Microsoft’s patches this month are few, but no less important. In fact, critical in one case!
We generally compare two sources of information to understand the impact of Microsoft’s patch updates – Microsoft’s own feed plus information from an independent source, such as US-CERT [United States-Computer Emergency Readiness Team] which uses the Common Vulnerability Scoring System (CVSS) to asses the potential impact of the IT vulnerabilities. By contrasting two sources of information we can get the real picture of how the vulnerabilities affect your business.
In this latest round, announced last week, we have four updates, MS14-052, MS14-053, MS14-054 and MS14-055. Full details for each below. Now, what’s interesting here is that Microsoft has listed the latter three as Important but by using the CVSS we can actually understand that MS14-055 has a score of 7.8 out of 10. That’s pretty high and, in our experience, anything with a CVSS score that high needs to be urgently prioritised along with the Critical update MS14-052.
What’s the risk?
MS14-055 resolves vulnerabilities, which could allow a denial of service attack against Microsoft Lync Server. This is rightfully a high-scoring ‘Important’ vulnerability that could allow someone to kill the server of a communications tool so vital to the operations of many, many businesses.
As an aside, I like to think of a denial of service attack as a marble in a bucket; the bucket is being used to remove water from a swimming pool. Every time, the bucket is used, another marble finds its way in. Before long, you’re carrying a lot of marbles and not shifting much water! This vulnerability needs resolving – its time to lose your marbles.

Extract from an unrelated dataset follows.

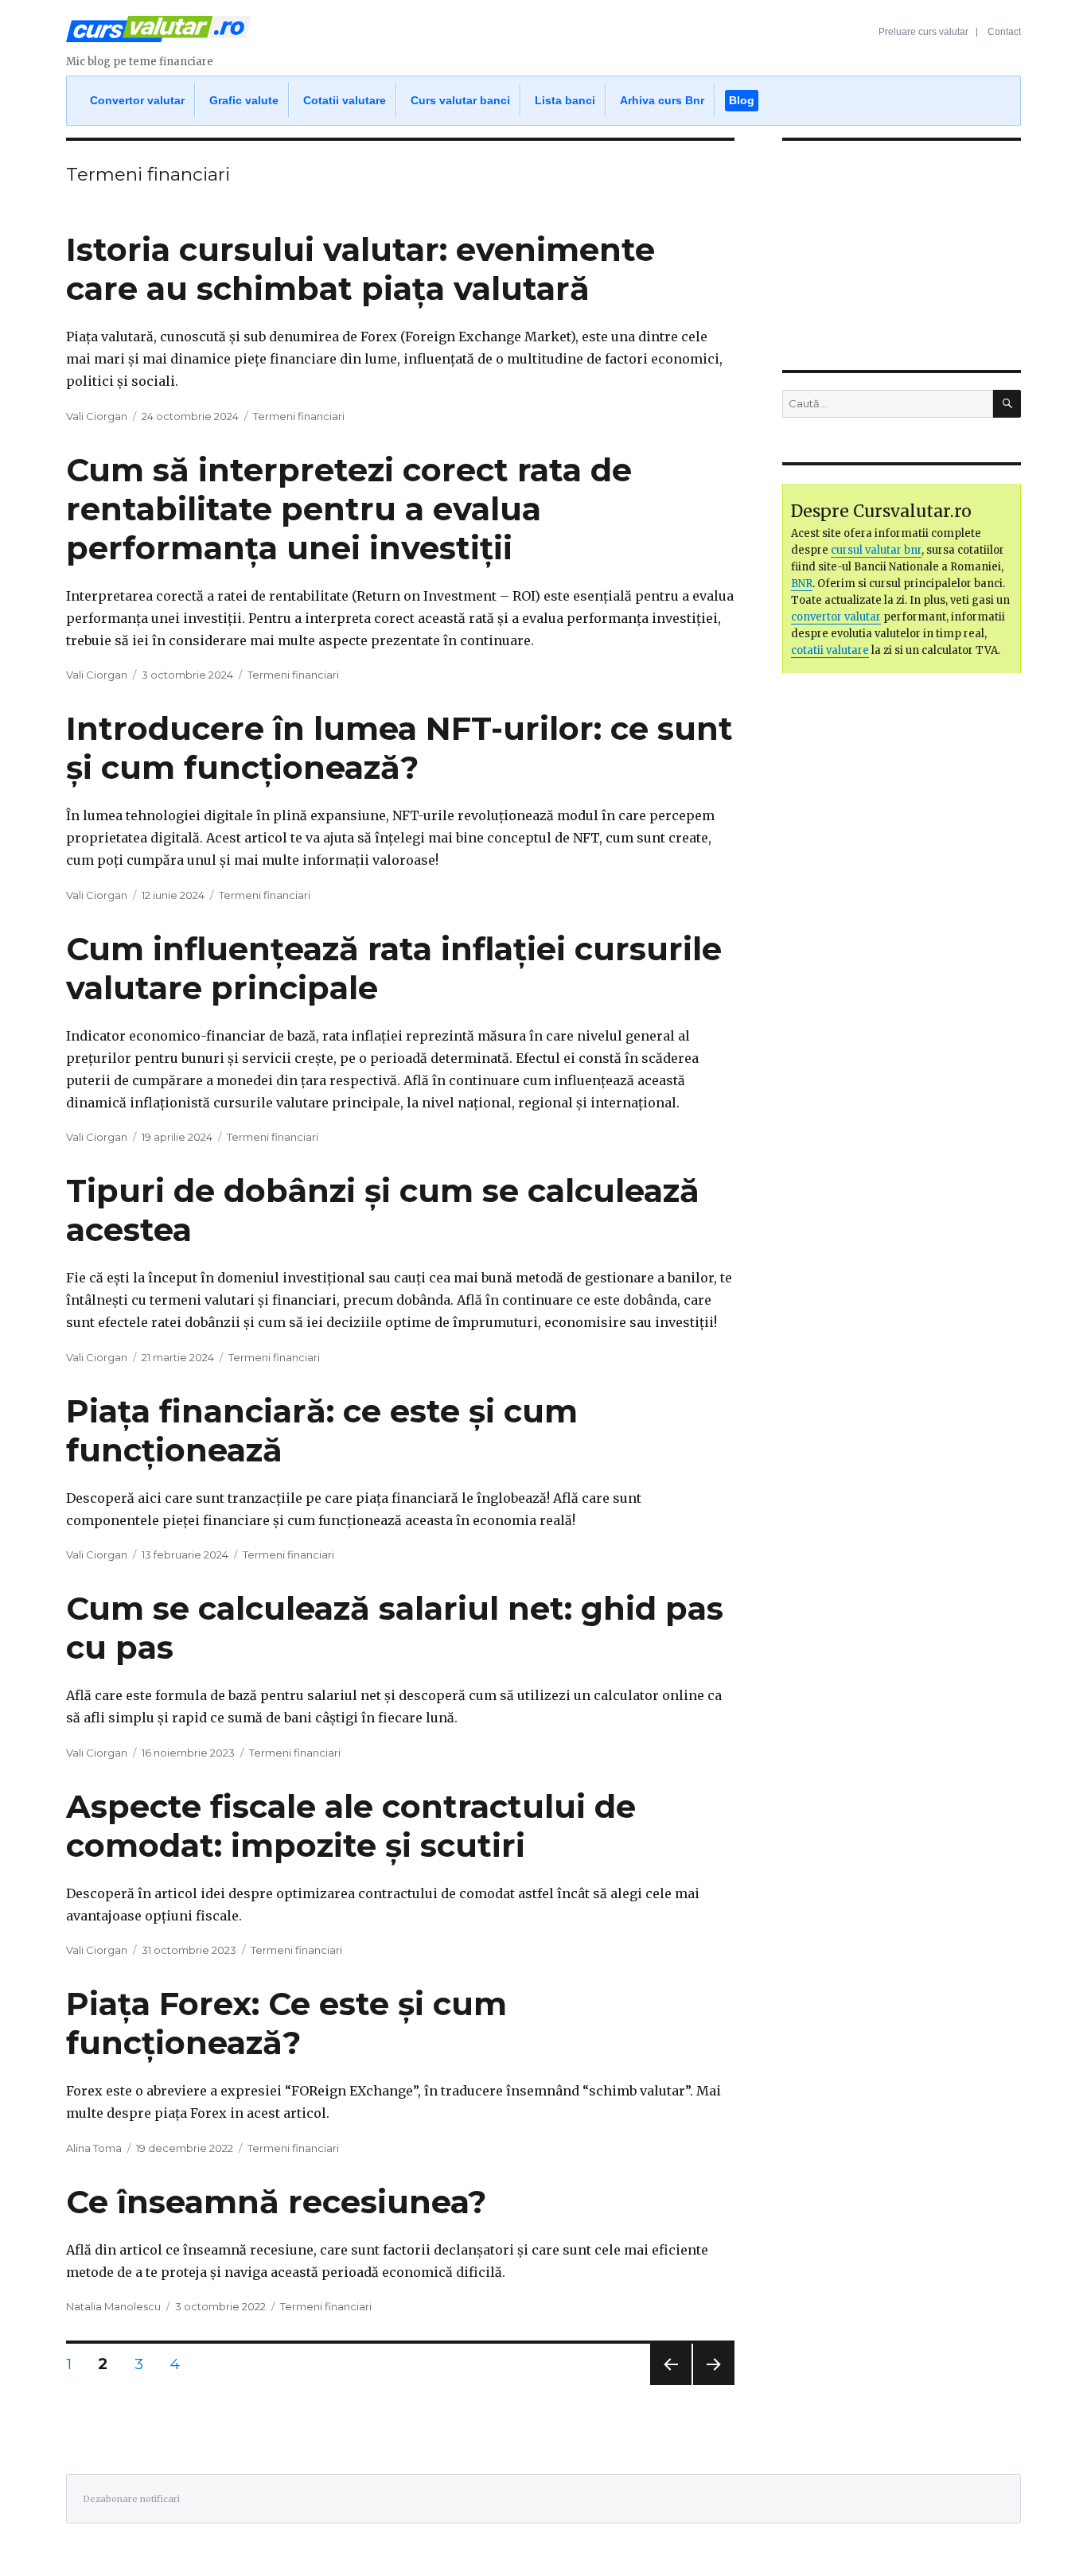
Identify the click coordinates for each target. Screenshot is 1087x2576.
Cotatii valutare (344, 100)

MS14-052 has a CVSS score of 9.3. It’s a ‘rollup’ of 36 privately reported vulnerabilities, which affect all versions of Microsoft Internet Explorer. The vulnerability could allow an attacker to execute remote code. Again, it needs to be resolved.
Next steps
Right now, we’re looking at the binary code for each patch update and moving towards testing and piloting the updates before deployment to customers. As with all our customers, we’ll be working through our agreed deployment process using Verismic Syxsense for rollout.